• _Exercise tasks_:
(1) Transcribe the part of the messages to SM below, starting at "Hey, SM. Been" and ending at "don’t like it.".
(2) In the messages to SM below, which two roles does the writer note were allowed to share an office?

• _Excerpt provided_:
==============================

One year at peace, that’s what we should be celebrating. But life isn’t the same without you, and we are only just starting to work out how the hell we do it.
Sometimes, the sheer volume of how much I love you overwhelms me. It’s not so much about bursting, but more like I can’t contain it.
I miss you.
Every day, SM. That’s how often I miss you.
I hope you’re at peace. I love you.
Hey, SM. Been talking about you at lunch. I know you hate that, but it’s tough now. Get over it 😉
Anyway, it felt good to talk about us: how we’d meet at lunch, play footsie under the table in meetings or meet briefly in the car park when you needed reassurance or support. It lead to talking about your last weekend though, and whilst it was good to be able to speak about it without breaking down, now I’m on a low and can’t stop thinking about you. All the what ifs: what if I’d said something else, done something else, saved you somehow. It’s pointless, it’s not going to change anything, but I can’t help it.
I’ve learnt in CBT to allow myself these feelings, acknowledge them, feel them and not think less of myself for doing so. But I still don’t like it.
So I thought I’d just say hi, that I love you and miss you, and I hope you’re at peace.
#yours, SM x
So here I am, first day back at work. In true style, my return was forgotten and I have nothing to do. You’d laugh and shake your head at this typical sort of shit.
It’s so weird though. Yes, a different office, but it feels so empty without you. No one else seems to feel it and everyone is either unaware or tactful enough not to mention you. But when I came in last week (that visit also forgotten about) I kept making notes of stuff to discuss with you. Stuff like who made the decision to allow the Head of Client Relations and Sales Director to share an office, wonky graphics on the wall, that sort of thing.
I used to love my job. Not just the hours flirting with you, but I genuinely loved my role. Now I feel that everyone has moved on, left me behind, and don’t really care. I’m not sure if that’s my mental state feeding me crap, all the scandal that has gone down, or the actual truth. My plan was to get back into the daily grind, sort out the financial side of things at home, and then find something new. Completely move on. But I don’t know if I can do this. I don’t want this life any more, that’s what it comes down to.

==============================

• _Dataset extract_:
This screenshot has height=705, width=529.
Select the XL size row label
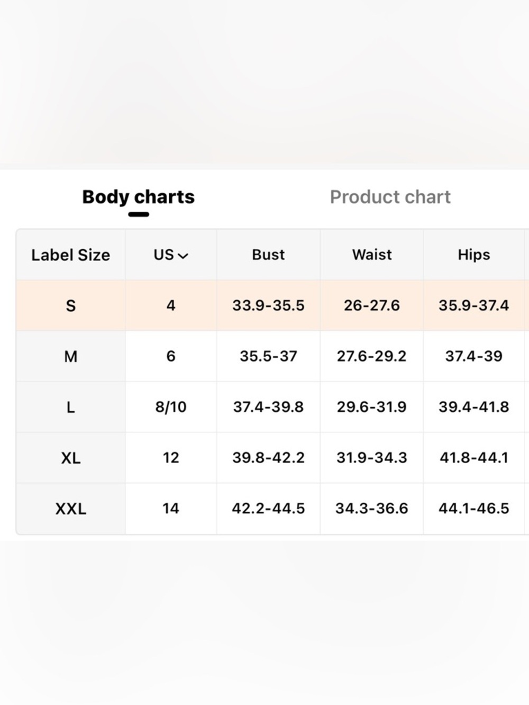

==============================

• _Set of answers_:
(1)
Hey, SM. Been talking about you at lunch. I know you hate that, but it’s tough now. Get over it 😉
Anyway, it felt good to talk about us: how we’d meet at lunch, play footsie under the table in meetings or meet briefly in the car park when you needed reassurance or support. It lead to talking about your last weekend though, and whilst it was good to be able to speak about it without breaking down, now I’m on a low and can’t stop thinking about you. All the what ifs: what if I’d said something else, done something else, saved you somehow. It’s pointless, it’s not going to change anything, but I can’t help it.
I’ve learnt in CBT to allow myself these feelings, acknowledge them, feel them and not think less of myself for doing so. But I still don’t like it.

(2) The Head of Client Relations and the Sales Director.